Монастырь Святого Пантелеймона[36]
…Передо мной снимок, изображающий вход в обитель. Залитая солнцем четырехугольная сень, увенчанная куполом, вся увитая зеленью. Темно, прохладно под нею! Несколько монахов, и в глубине врата, ведущие в крепостной толщины сумрачный проход – на двор монастыря.
Смотрю на колонны с коринфскими капителями, поддерживающие углы этого огромного крыльца, вспоминаю блеск афонского солнца, розовое цветение азалий, увивающих стены с небольшими заоваленными окошечками, откуда иной раз выглянет монах, – вспоминаю и переживаю те минуты, когда – столько раз – входил и выходил я этими «тесными вратами». А сейчас в полутьме над входом едва различаю низ большой иконы, но я знаю, кто это, не раз почтительно снимал я шляпу пред изображением великомученика и целителя Пантелеймона. История главного русского монастыря на Афоне, как и вообще появления русских на нем, сложна и заводит очень далеко. Сохранился акт передачи русским, дотоле ютившимся в небольшом скиту Богородицы Ксилургу (Древоделия), захудалого монастырька «Фессалоникийца» в честь св. Пантелеймона, на месте несколько выше теперешнего нашего монастыря – где сейчас старый или Нагорный Руссик. Русские получили монастырь Фессалоникийца в 1169 г. Вот с каких пор поднял св. Пантелеймон свою целительную ложечку (он с ней всегда изображается) над Русью. Почему монастырь Фессалоникийца, уступленный русским (им, очевидно, стало тесно в скиту Ксилургу), назван Пантелеймоновским и сохранил это название – я не знаю, об этом не упоминается в источниках. До конца XVIII века монастырем Св. Пантелеймона был так называемый Старый, или Нагорный Руссик. Теперешняя обитель более нова. Около 1770 г. монахи «оскудевшего» Руссика спустились от него вниз, к морю и, поселившись вокруг уже существовавшей келии иерисского епископа Христофора, основали нынешний огромный монастырь, оплот всего русского на Афоне. Старый же Руссик существует и посейчас – скорее как небольшой скит с остатками древних стен и башни (пирга).
Вот я раскрываю большой том истории монастыря[37] и на одной из страниц нахожу снимок со старинной чудотворной иконы святого, ныне находящейся во втором Соборном храме Покрова Богородицы[38]. Я не раз видел ее в церкви.

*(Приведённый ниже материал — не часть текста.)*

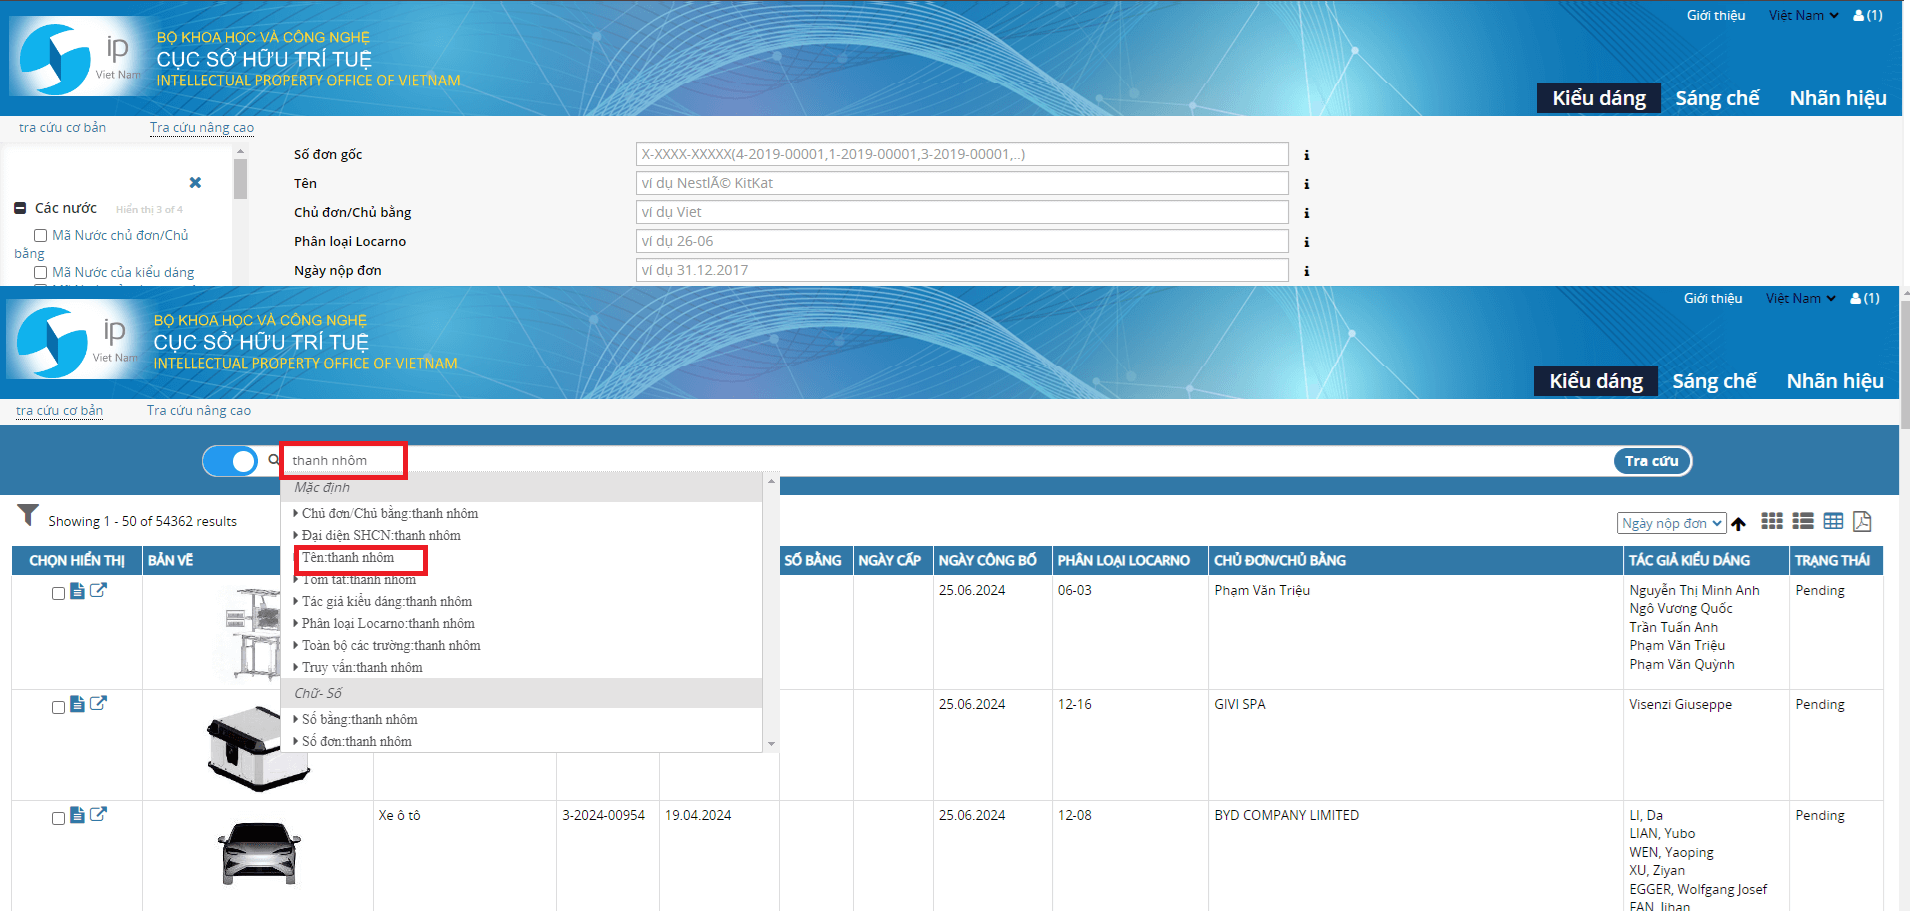Open the lower 'Tra cứu nâng cao' tab
1910x911 pixels.
click(199, 411)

Теперь рассматриваю подробнее – она является как бы живописным житием святого: вокруг лика изображены четырнадцать наиболее замечательных событий его жизни.

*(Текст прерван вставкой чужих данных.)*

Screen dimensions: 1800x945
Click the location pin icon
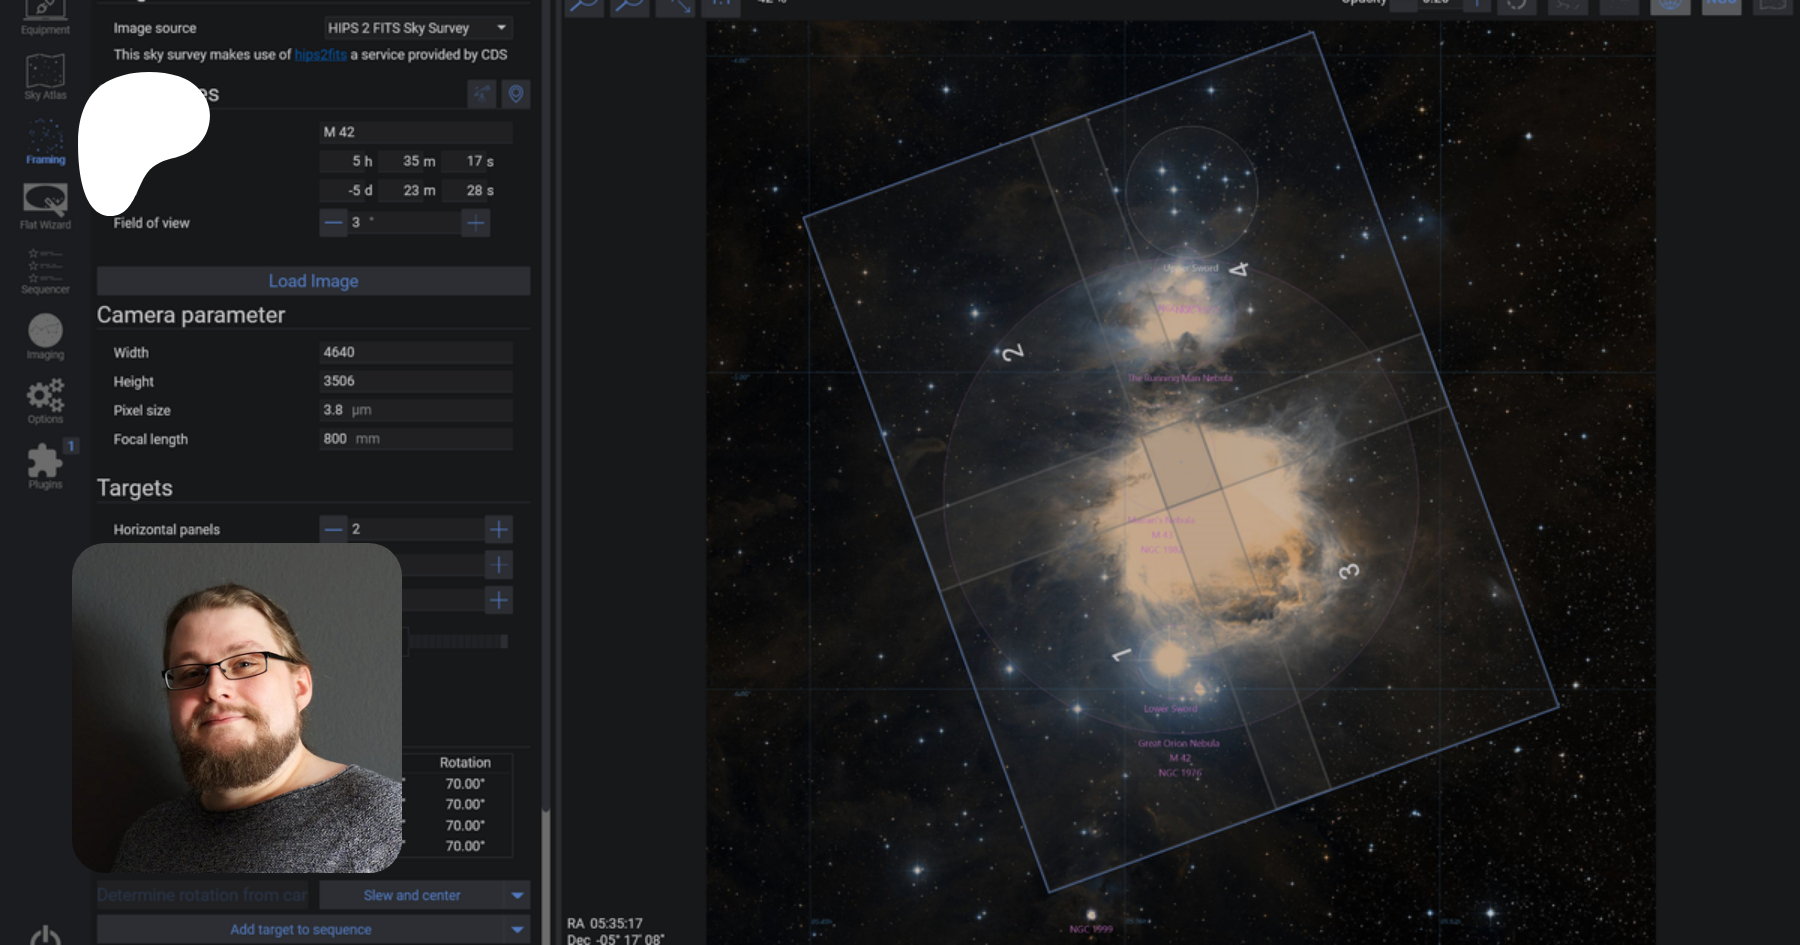(516, 94)
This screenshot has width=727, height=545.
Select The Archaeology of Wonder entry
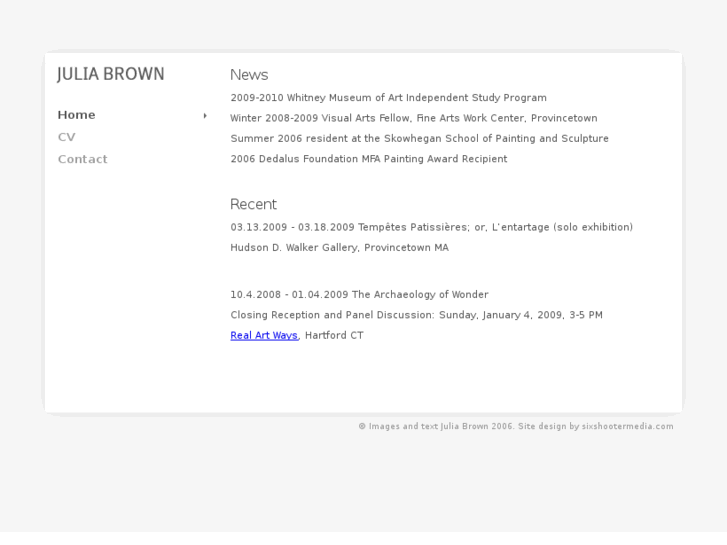click(359, 295)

Св. Пантелеймона можно было бы назвать святым-отроком. Таким его всегда изображают, таков он был в действительности.
Царь в короне с наивно вырезанными зубцами сидит на троне. Перед ним мальчик с ореолом вокруг головы. Царь делает рукой знак одному из стоящих позади мальчик а – это «царь повелевает Евфрасину обучать святого врачебному искусству». Далее почтенный монах сидит у стола, мальчик пред ним слушает наставления. Затем мальчика «оглашает» Ермолай, над ним совершают крещение, и уже он сам воскрешает умершего. Вот он, несколько старше, «врачует очи слепого» (ребенка), раздает хлебы бедным, пред тем же царем в той же зубчатой короне исцеляет расслабленного, которого приносят на носилках. Начинаются его страдания. За что мучают юношу, делавшего только добро? Значит, за то же, за что и Христа распяли. Вот его «ужигают», привязав к дереву, факелами. Бросают диким зверям. Вот его нежное тело на страшном колесе. И наконец, огромный воин «усекает» святого, стоящего на коленях, и голова эта, столь уже знакомая, в том же золотом нимбе, покорно лежит на земле.